The United Nations estimates that about 5,000 young Muslim women every year are killed by male relatives who believe the woman has shamed the family.  More and more of these so-called “honour killings” are occurring in Western Europe, the United States, and Canada.

Writes Cinnamon Stillwell:

While fathers are commonly responsible for honor killings, they often act in concert with their daughters' brothers, uncles, and even female relatives. For infringements upon a Muslim daughter's "honor" constitute the greatest humiliation possible to the religious and tribal tradition from which many such immigrant families emerged. Acts that demand "punishment" include refusing to wear a hijab (or headscarf), having non-Muslim boyfriends or male friends of any origin, being sexually active, rejecting arranged marriages, aggressively seeking employment and education, and, more than anything else, attempting to assimilate into Western culture.
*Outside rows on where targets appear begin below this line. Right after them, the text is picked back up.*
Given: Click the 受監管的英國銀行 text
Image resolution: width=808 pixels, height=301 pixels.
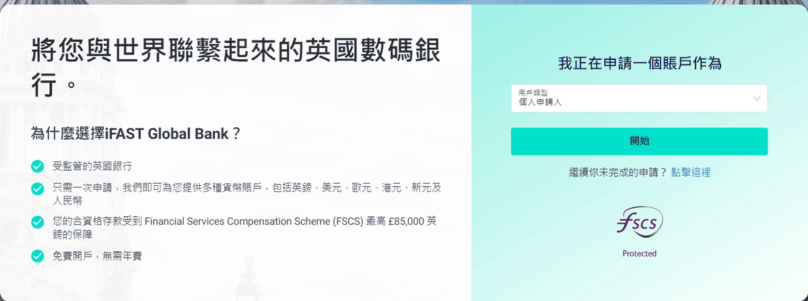Looking at the screenshot, I should pyautogui.click(x=92, y=166).
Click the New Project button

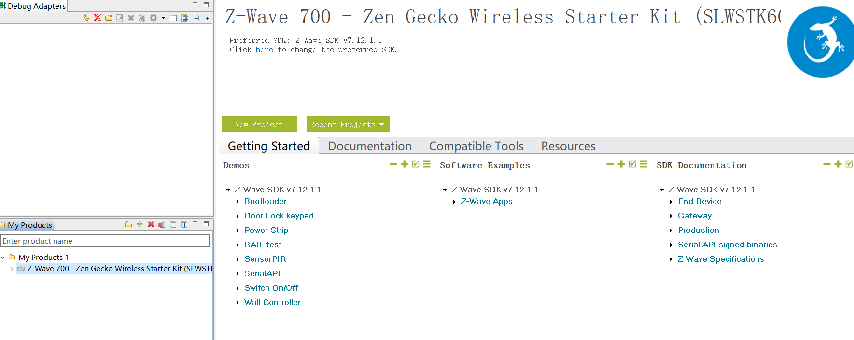259,124
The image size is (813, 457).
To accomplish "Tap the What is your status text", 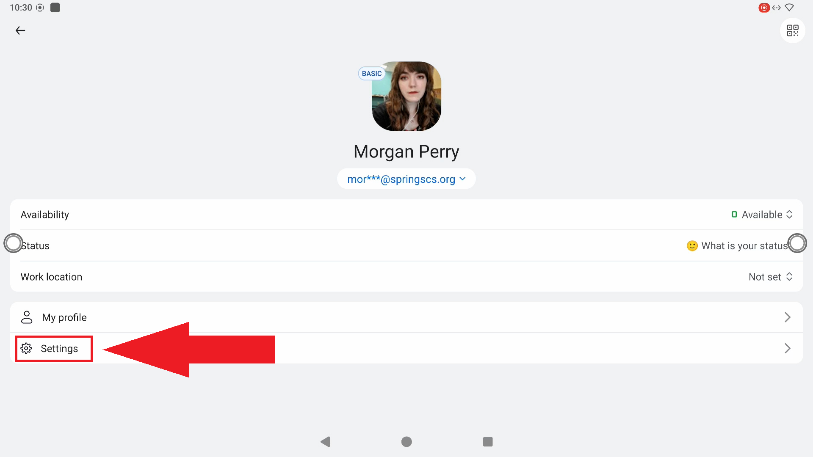I will click(x=744, y=246).
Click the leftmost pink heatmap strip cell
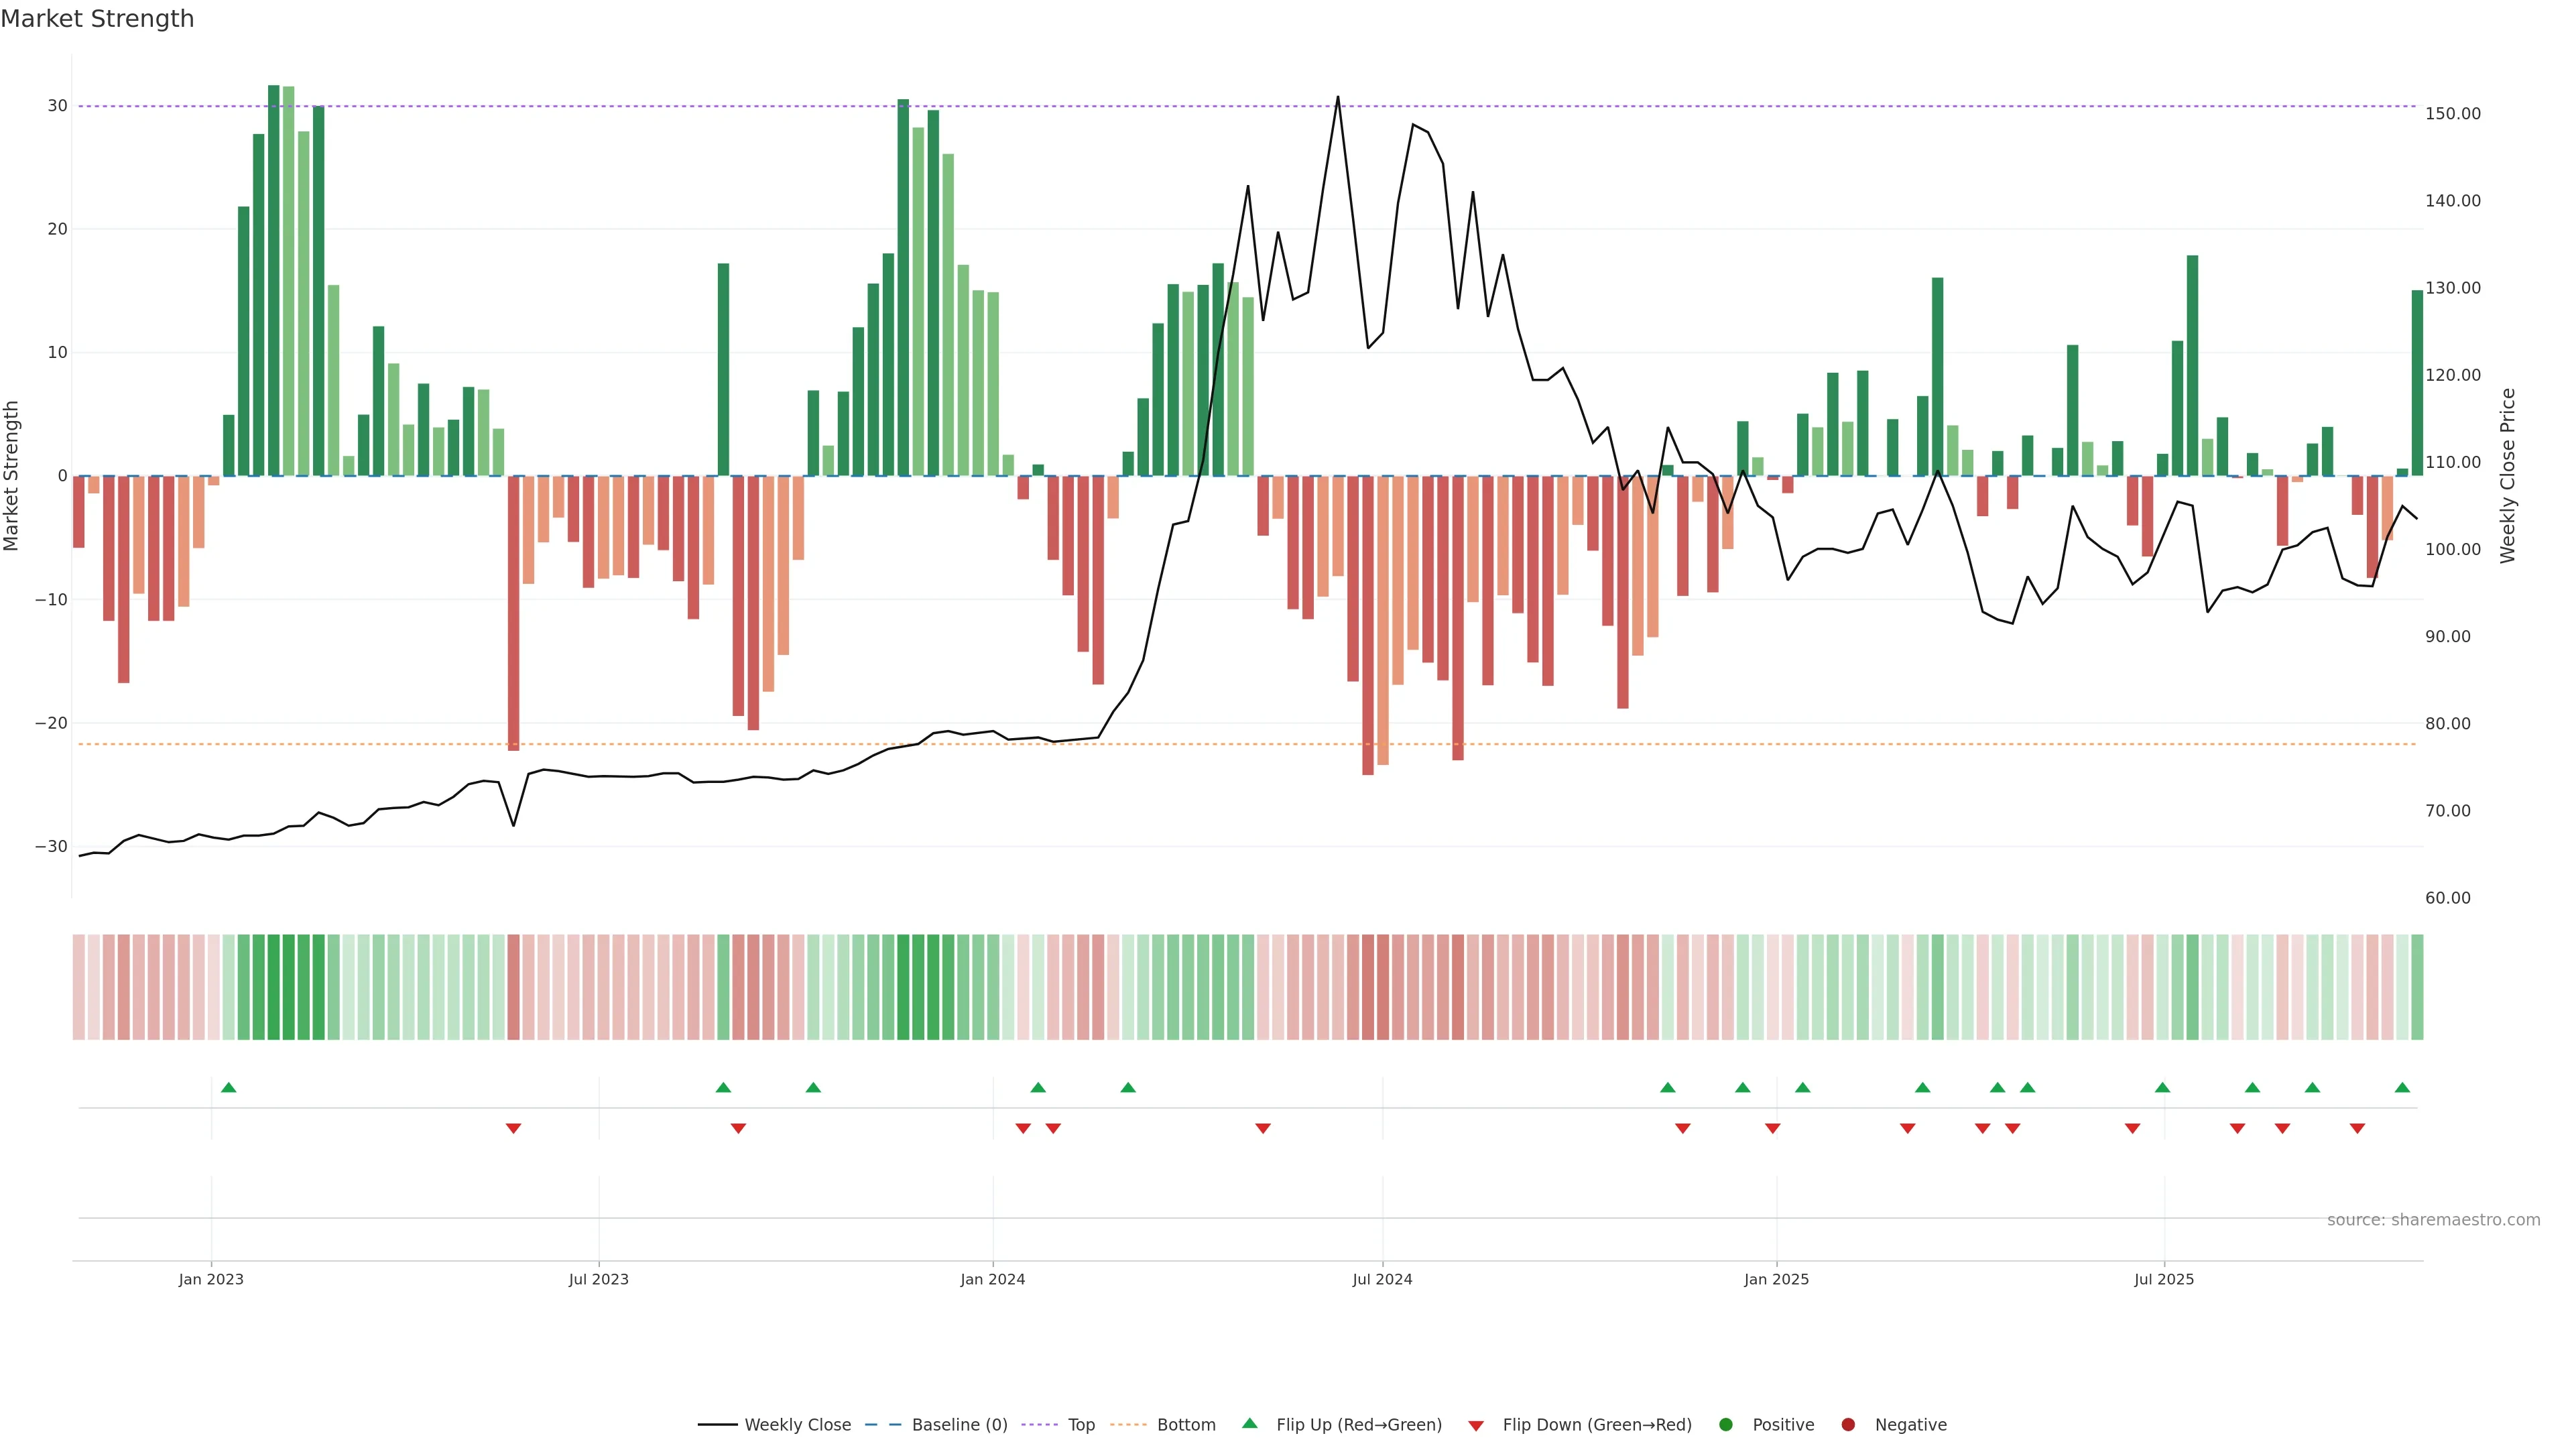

Two recent cases have shocked North America.  On New Years’ Day, teenage sisters Sarah and Amina Said were shot dead in Lewiston, Texas.  Their father, Egyptian-born Abdel Said, who had abused them for years, complained that they were being corrupted by Western culture.  He has been not been seen since the shooting; police continue their search for him.

A few weeks before, Mississauga teenager Aqsa Pervez was strangled by her father after she refused to wear the hijab.  Like the Said sisters, she had been brutalised by her father.

Unfortunately, CAIR-CAN, like its American counterpart, is part of the problem, not the solution. Working to further acceptance of Sharia (or Islamic) law in the United States and Canada and trying to silence — either through accusations of "Islamophobia," libel lawsuits or boycotts — voices of criticism and reform, CAIR's agenda would seem to be working against the advancement of Muslim women's rights.

Also, feminist lobby groups, which are supposed to be about protecting women’s rights, generally ignore the plight of oppressed Muslim women in our midst.